Merci Tony Vairelles


Et si Tony Vairelles et Balotelli étaient les dernières raisons de se passionner pour le football?

Un soir en Lorraine, dans la banlieue de Nancy. Une boîte de nuit comme il y en a des milliers à travers la France. Au bord d’une route, un hangar immense et glauque et un parking où on laisse attendre les enfants dans le froid quand on n’a pas eu le temps de trouver une baby-sitter. Le genre d’endroit qui contribue grandement aux nombreux tués sur la route chaque année.

Et donc, je vous résume, vous le savez déjà, une bousculade, des vigiles qui font les gros bras et des clients les kékés, un des mecs virés qui revient avec un fusil de chasse et qui blesse trois personnes dont une grièvement. Un fait divers assez classique sur la Côte d’Azur ou en Corse l’été. Sauf que là, dans les personnes inculpées, il y a Tony Vairelles, l’ange blond de Lens à la fin des années 1990.

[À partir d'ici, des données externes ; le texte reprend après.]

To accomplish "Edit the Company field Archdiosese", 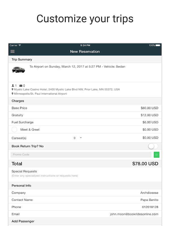I will (x=149, y=193).
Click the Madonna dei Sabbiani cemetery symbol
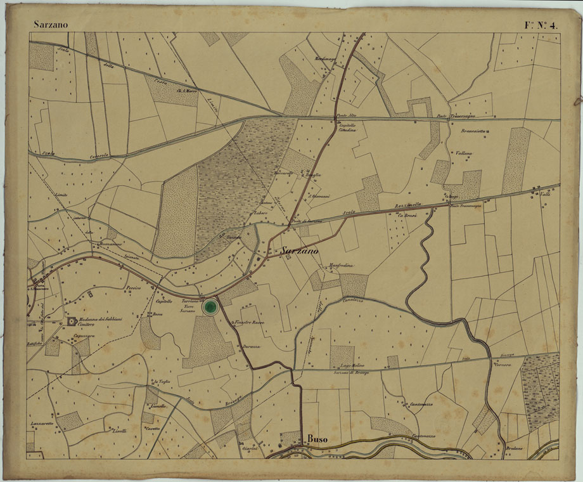 click(x=70, y=322)
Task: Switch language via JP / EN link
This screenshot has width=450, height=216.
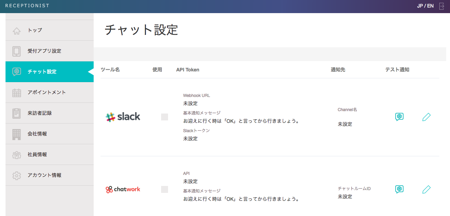Action: [425, 6]
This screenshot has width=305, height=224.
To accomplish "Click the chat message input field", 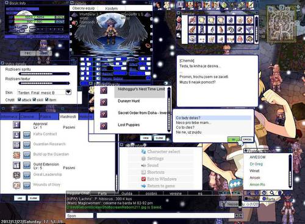I will (x=165, y=215).
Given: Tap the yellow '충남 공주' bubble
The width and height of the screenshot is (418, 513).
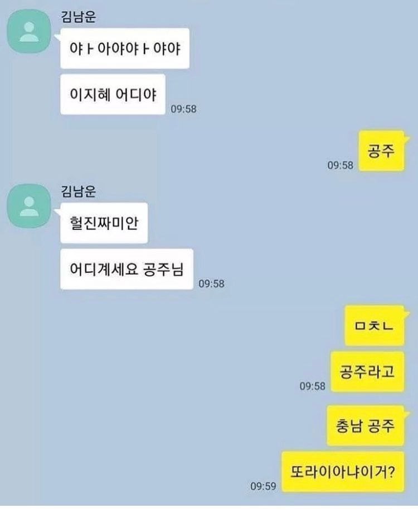Looking at the screenshot, I should coord(366,426).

Merci Tony Vairelles. La dépêche annonçant la mise en examen de l’ancien international a ainsi été l’une des plus lues sur LeMonde.fr pendant plusieurs jours. Pourquoi me direz-vous? Malgré sa reprise foirée de Gueugnon, le joueur était tombé dans un anonymat relatif. Il n’appartient pas à ces dizaines de joueurs que l’on voit sur les plateaux de téle apporter la bonne parole aux télespectateurs incultes et qui au bout d’un moment se ressemblent tous. Et pourtant, l’affaire passionne. Parce qu’avant d’avoir potentiellement participé à un règlement de comptes, il reste un footballeur qui fut connu et il rejoint les petits et grands scandales de ces dernières années, de Zahia aux feux d’artifices de Balotelli.

Tous ces épisodes, qui font vendre du papier, permettent aux bien pensants de s’exprimer et à nous d’aimer le foot. De Charlie Mitten à René Higuita en passant par Chinaglia ou Romario, le football n’a pas attendu les années 2010 pour avoir des mecs déviants. Plutôt, au contraire, il s’est aseptisé. Du coup, toute sortie de route est immédiatement montée en épingle. Il y a trente ans, Tony Vairelles, joueur aimé mais qui ne restera pas dans l’histoire, aurait-il fait autant parler de lui pour les mêmes faits dix ans après l’apogée de sa carrière? Sans doute pas. Cela aurait fait une page dans le Républicain Lorrain, un petit article dans l’Equipe, et puis voilà. Là, tout de suite, la puissance d’Internet et des chaines d’info en continu permet de faire marcher l’imagination à plein régime.

Why always me?

Selon Charlie Chaplin, «ce n’est pas la réalité qui compte dans un film, mais ce que l’imagination peut en faire». C’est la même chose dans le football et ses à-côtés. Ce qu’il s’est passé exactement on ne le sait pas, et il faut laisser le temps à la justice. Mais ce qu’on imagine très bien, ce sont les frères Vairelles, des fiers Gitans, déferlant sur les vigiles et défouraillant à tout va, dans une ambiance de film de gangster cheap, déclamant des paroles de Seth Gueko. Par exemple, celles de Bad Cowboy: Je suis ce putain de cowboy qu’a toujours une teille à se torcher. Tu peux me tirer dans la tête, dans les seufs, sur le pec, etc. Cela suffit amplement à notre bonheur de spectateur voyeur.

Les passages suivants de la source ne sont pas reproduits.